**PROVIDED PASSAGE**.
══════════

Statue of Liberty Museum

A Stunning Museum Complements Lady Liberty

SOLM Case Study Infographic

Precast Facades Selected For Monumental Addition

At a Glance:

  • High fabricated the museum and visitor screening facility’s architectural precast facades
  • The design mimics the dramatic Palisades cliffs opposite the island in New Jersey
  • A tight construction site had limited access by barge
  • Precast concrete panels helped the building achieve LEED Gold Certification
  • Opened to public in 2019

 

 “This is an incredible project on an incredible site, a very high profile, so they (High) were really understanding in our design intentions, and they definitely went out of their way to make solutions for the kind of complicated geometry that we were trying to pull off there.”  - Dan Piselli, Manager/Project Architect/Director Sustainability, FX Collaborative

An Incredible Project on an Incredible Site

The Statue Of Liberty has a fascinating story behind it, and while the old museum on Liberty Island told that story, the museum was so small that only about 20 percent of the 4.5 million annual visitors to the island could actually get into the museum. So, the National Parks Service and the Statue of Liberty-Ellis Island Foundation realized that a new museum was a necessity. Those organizations put together a design for a new museum, and High Concrete became a vital part of the construction team.

THE VISION

The Statue Of Liberty stands on Liberty Island, which is a small piece of land in Upper New York Bay. The island covers only 14.7 acres, the equivalent of 11 football fields, and the only way to reach the island is by boat.

══════════

**DIRECTIVE**.
Carry the Statue of Liberty Museum case study forward from its final sentence. The lines that come next play no part in the work.

**RECORDS**.
══════════

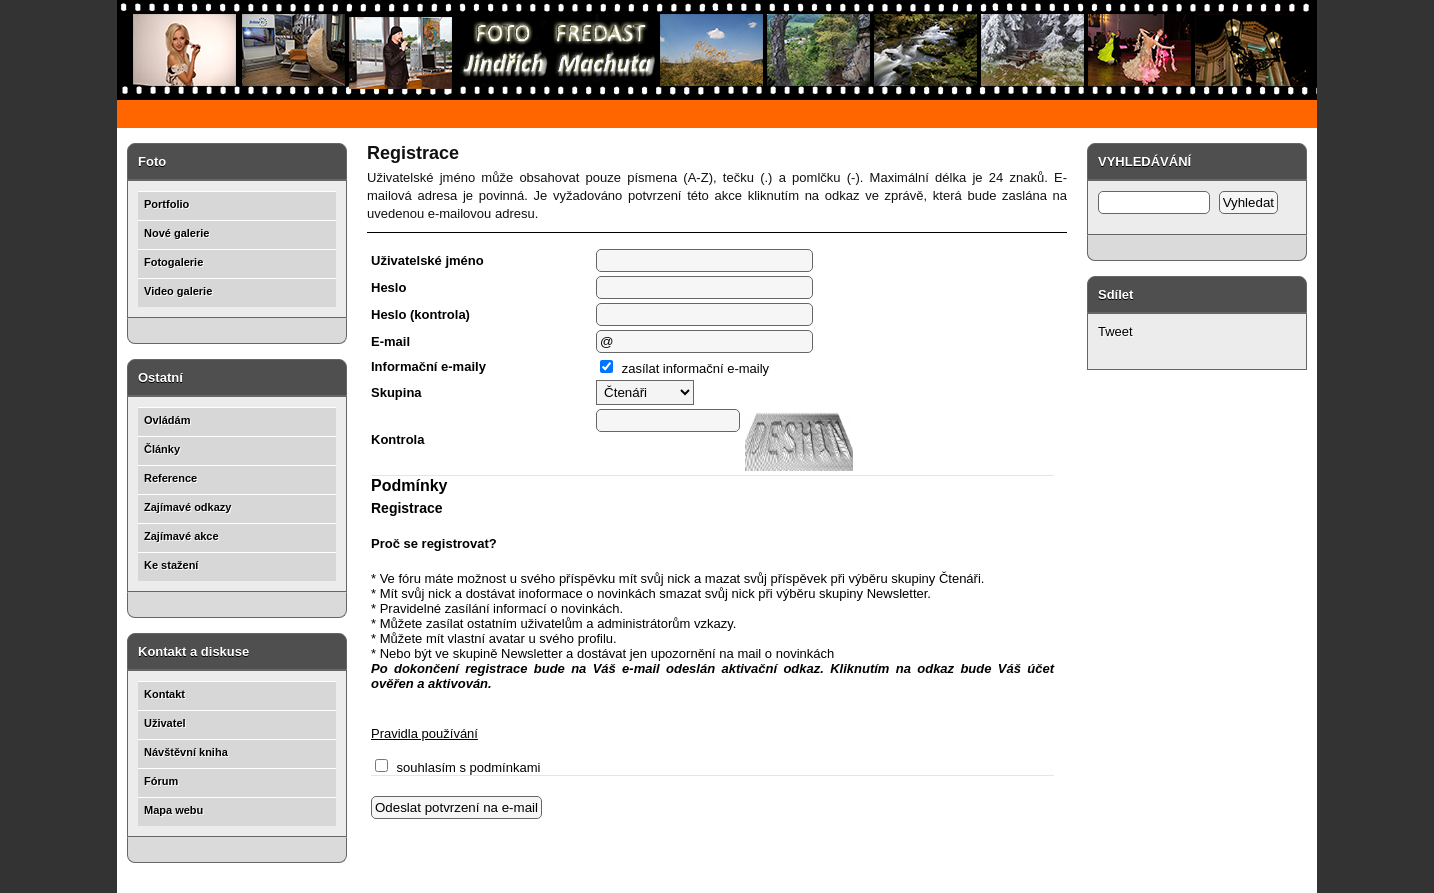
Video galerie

══════════

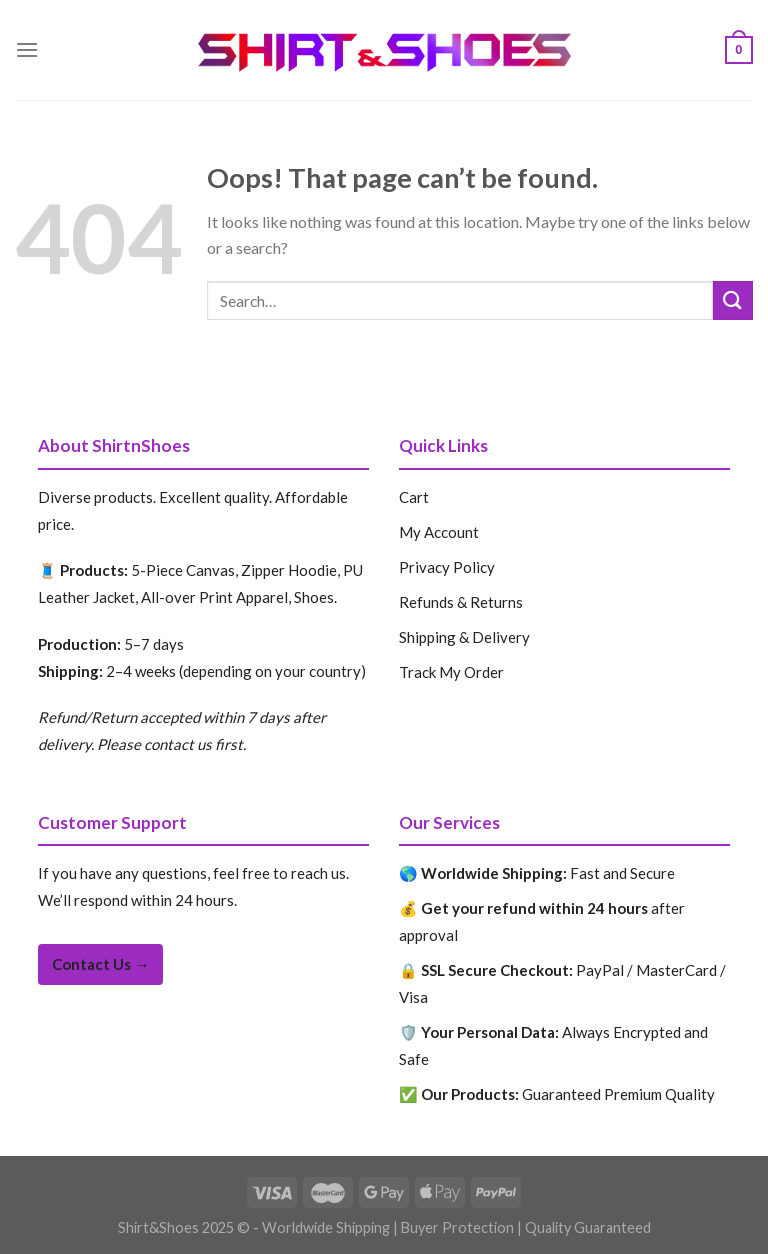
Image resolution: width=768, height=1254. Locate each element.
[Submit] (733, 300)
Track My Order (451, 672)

══════════

**RESPONSE**.
The original plan was to transport concrete trucks to the island on barges and to pour concrete for the panels on the site, but the professionals planning the construction decided that prefabricating the panels offsite would be a better alternative.

Wajdi Atallah, Owner’s Rep for SBI Consultants, the Project Manager, knew that High would provide talent and experience that would lead to the successful completion of the project: “My recommendation was to speak with Bob (Pabst, VP Sales, High Concrete  Group) and High Concrete, knowing the combination of High Concrete’s experience, skill in precast, and my years of experience with Bob and his sensitivity to building architecture. I knew we would have the right mix.” 

High cast the panels at its Denver, Pa. plant and trucked them to Jersey City, N.J. with just one panel per trailer. Each barge could carry four panels, but because there’s no storage room on the island they were delivered on a just-in-time basis.

In addition, the crane used to lift and place the panels had to be disassembled and reassembled on the island. Transporting workers to and from the island also took a chunk out of their workdays.

Doug Phelps, Construction Manager for Phelps Construction, the contractor for the project, said, “The building was originally designed as a poured-in-place concrete structure, but we were faced with the obstacle of ‘How do we get all those concrete trucks out here to an island?’ At the same time, this project is slated for LEED Gold. It all made sense to get somebody like High Concrete involved, where we could do precast panels, get the thermal envelope we needed, but also solve a lot of logistics problems by not having to barge hundreds of concrete trucks out here daily to try to pour a cast-in-place concrete structure.

“We felt that High Concrete was the only firm that had the expertise to do the overall coordination that was necessary to make sure that this building was built properly and was the success that it is.”

SENSITIVE TO ITS ENVIRONMENT

The original plan called for granite walls, and they would have been much more expensive than High’s prefabricated concrete panels. Granite would also have required workers from many different trades, so using High’s panels saved the project around $700,000.

The vertical panels were designed to look like the Palisades cliffs along the New Jersey side of the Hudson River. The Lenape Indians called the Palisades "Weehawken,” a word that means "Rocks that look like rows of trees."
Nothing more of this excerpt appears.